> _What to produce_:
Copy everything in the data from the line containing "Select the Sensor ID label" down to the line containing "click(1025, 574)", substituting "side panel" for "sidebar" and leaving everything else unchanged.

○ ○ ○ ○

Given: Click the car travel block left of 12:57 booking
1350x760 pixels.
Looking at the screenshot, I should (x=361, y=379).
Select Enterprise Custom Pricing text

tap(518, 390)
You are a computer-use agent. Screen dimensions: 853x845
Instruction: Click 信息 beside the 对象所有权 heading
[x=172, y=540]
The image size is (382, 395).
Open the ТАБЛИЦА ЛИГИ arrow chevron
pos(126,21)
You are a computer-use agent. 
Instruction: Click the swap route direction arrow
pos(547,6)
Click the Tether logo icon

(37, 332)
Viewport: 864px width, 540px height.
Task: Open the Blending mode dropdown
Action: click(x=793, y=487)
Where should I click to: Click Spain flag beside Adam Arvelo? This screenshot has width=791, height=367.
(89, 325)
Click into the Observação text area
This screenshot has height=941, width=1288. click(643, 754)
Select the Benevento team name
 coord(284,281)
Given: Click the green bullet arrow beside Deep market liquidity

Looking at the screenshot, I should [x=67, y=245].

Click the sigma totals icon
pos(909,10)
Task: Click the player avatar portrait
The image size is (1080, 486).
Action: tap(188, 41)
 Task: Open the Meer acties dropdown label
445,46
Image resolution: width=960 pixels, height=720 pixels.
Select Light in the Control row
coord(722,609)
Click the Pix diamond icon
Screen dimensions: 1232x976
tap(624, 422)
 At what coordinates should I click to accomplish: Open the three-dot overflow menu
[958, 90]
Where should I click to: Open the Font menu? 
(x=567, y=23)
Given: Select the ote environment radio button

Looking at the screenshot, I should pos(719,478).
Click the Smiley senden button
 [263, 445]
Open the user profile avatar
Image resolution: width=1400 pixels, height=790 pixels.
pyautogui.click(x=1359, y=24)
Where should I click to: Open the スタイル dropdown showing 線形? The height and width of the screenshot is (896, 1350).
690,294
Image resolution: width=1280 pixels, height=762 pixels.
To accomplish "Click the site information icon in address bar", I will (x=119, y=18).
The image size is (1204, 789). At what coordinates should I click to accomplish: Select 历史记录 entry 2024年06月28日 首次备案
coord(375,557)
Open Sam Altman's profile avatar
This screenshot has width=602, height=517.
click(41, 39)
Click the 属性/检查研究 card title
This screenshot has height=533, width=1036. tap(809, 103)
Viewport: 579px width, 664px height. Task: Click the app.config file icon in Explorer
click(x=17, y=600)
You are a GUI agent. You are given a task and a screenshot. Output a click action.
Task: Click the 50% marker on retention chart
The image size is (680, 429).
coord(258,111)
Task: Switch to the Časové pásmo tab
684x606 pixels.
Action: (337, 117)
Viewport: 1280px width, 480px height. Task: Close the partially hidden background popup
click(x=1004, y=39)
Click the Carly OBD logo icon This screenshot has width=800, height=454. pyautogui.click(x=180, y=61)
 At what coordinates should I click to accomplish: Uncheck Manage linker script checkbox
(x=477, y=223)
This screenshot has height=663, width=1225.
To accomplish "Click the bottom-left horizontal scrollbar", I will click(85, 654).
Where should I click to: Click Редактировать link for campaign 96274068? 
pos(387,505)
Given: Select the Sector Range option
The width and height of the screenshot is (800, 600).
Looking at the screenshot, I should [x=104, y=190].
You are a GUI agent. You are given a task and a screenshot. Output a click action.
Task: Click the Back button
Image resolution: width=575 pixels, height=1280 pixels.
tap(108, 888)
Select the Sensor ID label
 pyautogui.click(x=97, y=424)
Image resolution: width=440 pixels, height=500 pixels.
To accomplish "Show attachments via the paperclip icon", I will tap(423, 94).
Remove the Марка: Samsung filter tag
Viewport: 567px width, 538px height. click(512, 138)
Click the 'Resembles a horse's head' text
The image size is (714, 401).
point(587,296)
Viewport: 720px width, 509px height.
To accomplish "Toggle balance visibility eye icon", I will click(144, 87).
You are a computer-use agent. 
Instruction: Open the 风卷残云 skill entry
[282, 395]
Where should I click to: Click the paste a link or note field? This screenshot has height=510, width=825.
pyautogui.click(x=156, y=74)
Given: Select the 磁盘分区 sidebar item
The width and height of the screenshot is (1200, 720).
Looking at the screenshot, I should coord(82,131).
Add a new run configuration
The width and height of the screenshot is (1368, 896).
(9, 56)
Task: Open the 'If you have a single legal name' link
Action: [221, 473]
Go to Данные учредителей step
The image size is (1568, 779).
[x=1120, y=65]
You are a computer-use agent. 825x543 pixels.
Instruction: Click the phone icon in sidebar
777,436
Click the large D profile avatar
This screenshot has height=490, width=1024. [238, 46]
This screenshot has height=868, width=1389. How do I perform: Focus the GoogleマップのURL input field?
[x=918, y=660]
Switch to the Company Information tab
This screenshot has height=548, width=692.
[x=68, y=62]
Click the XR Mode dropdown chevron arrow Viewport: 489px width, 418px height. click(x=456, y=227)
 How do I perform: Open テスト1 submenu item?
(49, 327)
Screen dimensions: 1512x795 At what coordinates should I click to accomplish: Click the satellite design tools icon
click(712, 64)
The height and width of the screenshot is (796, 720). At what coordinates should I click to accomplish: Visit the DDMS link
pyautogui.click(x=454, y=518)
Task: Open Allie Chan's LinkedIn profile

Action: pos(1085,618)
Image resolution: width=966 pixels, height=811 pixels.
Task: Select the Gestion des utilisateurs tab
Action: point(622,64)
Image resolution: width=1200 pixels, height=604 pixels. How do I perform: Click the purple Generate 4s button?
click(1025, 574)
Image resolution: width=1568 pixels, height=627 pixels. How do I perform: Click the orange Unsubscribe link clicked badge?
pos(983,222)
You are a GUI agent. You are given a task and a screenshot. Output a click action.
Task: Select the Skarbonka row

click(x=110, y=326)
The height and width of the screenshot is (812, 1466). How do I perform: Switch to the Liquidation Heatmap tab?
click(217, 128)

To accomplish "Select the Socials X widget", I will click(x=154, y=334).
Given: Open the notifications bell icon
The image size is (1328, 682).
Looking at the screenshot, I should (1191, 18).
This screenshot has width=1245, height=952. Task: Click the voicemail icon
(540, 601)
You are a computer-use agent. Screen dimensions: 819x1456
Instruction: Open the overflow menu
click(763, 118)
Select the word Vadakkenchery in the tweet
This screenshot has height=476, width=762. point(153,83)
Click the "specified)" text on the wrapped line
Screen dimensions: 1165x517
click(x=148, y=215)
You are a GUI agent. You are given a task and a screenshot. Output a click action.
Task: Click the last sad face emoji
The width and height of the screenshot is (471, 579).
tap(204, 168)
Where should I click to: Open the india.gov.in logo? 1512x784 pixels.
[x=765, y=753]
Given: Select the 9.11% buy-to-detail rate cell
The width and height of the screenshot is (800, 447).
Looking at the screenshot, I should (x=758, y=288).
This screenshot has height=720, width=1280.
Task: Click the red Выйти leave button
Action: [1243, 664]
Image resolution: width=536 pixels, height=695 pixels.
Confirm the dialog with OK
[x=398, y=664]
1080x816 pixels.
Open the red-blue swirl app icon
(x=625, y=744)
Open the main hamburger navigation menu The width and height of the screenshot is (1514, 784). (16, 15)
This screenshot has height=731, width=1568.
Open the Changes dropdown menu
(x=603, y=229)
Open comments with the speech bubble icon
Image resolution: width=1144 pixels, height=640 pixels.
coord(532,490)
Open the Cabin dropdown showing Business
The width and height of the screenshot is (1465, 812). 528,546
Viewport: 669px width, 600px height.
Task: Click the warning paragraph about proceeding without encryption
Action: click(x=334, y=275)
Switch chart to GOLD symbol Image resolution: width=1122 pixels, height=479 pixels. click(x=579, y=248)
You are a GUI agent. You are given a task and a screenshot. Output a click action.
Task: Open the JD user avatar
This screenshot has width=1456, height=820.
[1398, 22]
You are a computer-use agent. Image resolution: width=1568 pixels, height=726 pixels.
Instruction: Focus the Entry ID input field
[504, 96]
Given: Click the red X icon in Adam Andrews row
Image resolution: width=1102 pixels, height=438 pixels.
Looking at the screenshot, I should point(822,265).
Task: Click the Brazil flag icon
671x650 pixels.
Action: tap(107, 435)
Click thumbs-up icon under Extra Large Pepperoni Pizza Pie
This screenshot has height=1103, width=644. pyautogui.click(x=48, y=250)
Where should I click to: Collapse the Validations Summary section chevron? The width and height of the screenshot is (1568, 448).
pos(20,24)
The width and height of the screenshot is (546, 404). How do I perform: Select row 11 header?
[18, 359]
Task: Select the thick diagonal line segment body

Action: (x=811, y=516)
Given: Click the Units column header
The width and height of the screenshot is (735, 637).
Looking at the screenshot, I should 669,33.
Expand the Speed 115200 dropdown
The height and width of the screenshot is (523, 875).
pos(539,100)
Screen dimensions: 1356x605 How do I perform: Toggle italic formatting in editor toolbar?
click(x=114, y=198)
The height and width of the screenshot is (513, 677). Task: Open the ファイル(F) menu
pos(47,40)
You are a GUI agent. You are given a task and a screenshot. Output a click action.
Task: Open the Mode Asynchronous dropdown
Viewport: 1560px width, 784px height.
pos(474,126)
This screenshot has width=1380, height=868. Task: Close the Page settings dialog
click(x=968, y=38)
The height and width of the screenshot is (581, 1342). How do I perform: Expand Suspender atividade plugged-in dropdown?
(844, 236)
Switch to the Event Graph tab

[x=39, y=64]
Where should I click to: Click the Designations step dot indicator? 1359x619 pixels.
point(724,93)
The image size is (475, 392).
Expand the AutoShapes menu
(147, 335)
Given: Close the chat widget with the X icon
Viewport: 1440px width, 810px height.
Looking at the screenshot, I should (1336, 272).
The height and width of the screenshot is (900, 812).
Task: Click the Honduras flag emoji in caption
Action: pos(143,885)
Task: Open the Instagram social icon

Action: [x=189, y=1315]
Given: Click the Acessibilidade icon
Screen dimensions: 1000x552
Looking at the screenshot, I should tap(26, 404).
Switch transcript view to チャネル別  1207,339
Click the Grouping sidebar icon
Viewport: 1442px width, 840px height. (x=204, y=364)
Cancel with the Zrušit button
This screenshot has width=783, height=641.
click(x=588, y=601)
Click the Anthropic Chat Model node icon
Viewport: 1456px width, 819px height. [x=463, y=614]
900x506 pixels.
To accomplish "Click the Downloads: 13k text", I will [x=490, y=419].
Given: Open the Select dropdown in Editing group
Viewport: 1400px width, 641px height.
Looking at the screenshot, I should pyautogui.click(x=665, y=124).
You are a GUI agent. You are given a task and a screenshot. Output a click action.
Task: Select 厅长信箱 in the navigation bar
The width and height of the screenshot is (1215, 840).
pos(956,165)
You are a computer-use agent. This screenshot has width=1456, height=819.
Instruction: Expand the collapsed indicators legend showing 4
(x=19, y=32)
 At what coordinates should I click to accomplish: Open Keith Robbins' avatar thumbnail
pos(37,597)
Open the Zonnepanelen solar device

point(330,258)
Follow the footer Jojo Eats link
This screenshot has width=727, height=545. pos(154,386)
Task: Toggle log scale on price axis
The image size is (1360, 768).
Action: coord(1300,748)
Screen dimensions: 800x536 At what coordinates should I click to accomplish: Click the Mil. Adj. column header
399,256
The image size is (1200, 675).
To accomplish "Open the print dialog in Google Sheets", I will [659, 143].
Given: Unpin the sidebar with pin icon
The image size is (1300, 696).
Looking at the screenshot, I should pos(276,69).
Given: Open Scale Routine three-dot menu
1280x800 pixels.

○ ○ ○ ○

> _Response_:
Select the Sensor ID label
 pyautogui.click(x=97, y=424)
Image resolution: width=440 pixels, height=500 pixels.
To accomplish "Show attachments via the paperclip icon", I will tap(423, 94).
Remove the Марка: Samsung filter tag
Viewport: 567px width, 538px height. click(512, 138)
Click the 'Resembles a horse's head' text
The image size is (714, 401).
point(587,296)
Viewport: 720px width, 509px height.
To accomplish "Toggle balance visibility eye icon", I will click(144, 87).
You are a computer-use agent. 
Instruction: Open the 风卷残云 skill entry
[282, 395]
Where should I click to: Click the paste a link or note field? This screenshot has height=510, width=825.
pyautogui.click(x=156, y=74)
Given: Select the 磁盘分区 side panel item
The width and height of the screenshot is (1200, 720).
Looking at the screenshot, I should coord(82,131).
Add a new run configuration
The width and height of the screenshot is (1368, 896).
(9, 56)
Task: Open the 'If you have a single legal name' link
Action: [221, 473]
Go to Данные учредителей step
The image size is (1568, 779).
[x=1120, y=65]
You are a computer-use agent. 825x543 pixels.
Instruction: Click the phone icon in side panel
777,436
Click the large D profile avatar
This screenshot has height=490, width=1024. [238, 46]
This screenshot has height=868, width=1389. How do I perform: Focus the GoogleマップのURL input field?
[x=918, y=660]
Switch to the Company Information tab
This screenshot has height=548, width=692.
[x=68, y=62]
Click the XR Mode dropdown chevron arrow Viewport: 489px width, 418px height. click(x=456, y=227)
 How do I perform: Open テスト1 submenu item?
(49, 327)
Screen dimensions: 1512x795 At what coordinates should I click to accomplish: Click the satellite design tools icon
click(712, 64)
The height and width of the screenshot is (796, 720). At what coordinates should I click to accomplish: Visit the DDMS link
pyautogui.click(x=454, y=518)
Task: Open Allie Chan's LinkedIn profile

Action: pos(1085,618)
Image resolution: width=966 pixels, height=811 pixels.
Task: Select the Gestion des utilisateurs tab
Action: point(622,64)
Image resolution: width=1200 pixels, height=604 pixels. How do I perform: Click the purple Generate 4s button?
click(1025, 574)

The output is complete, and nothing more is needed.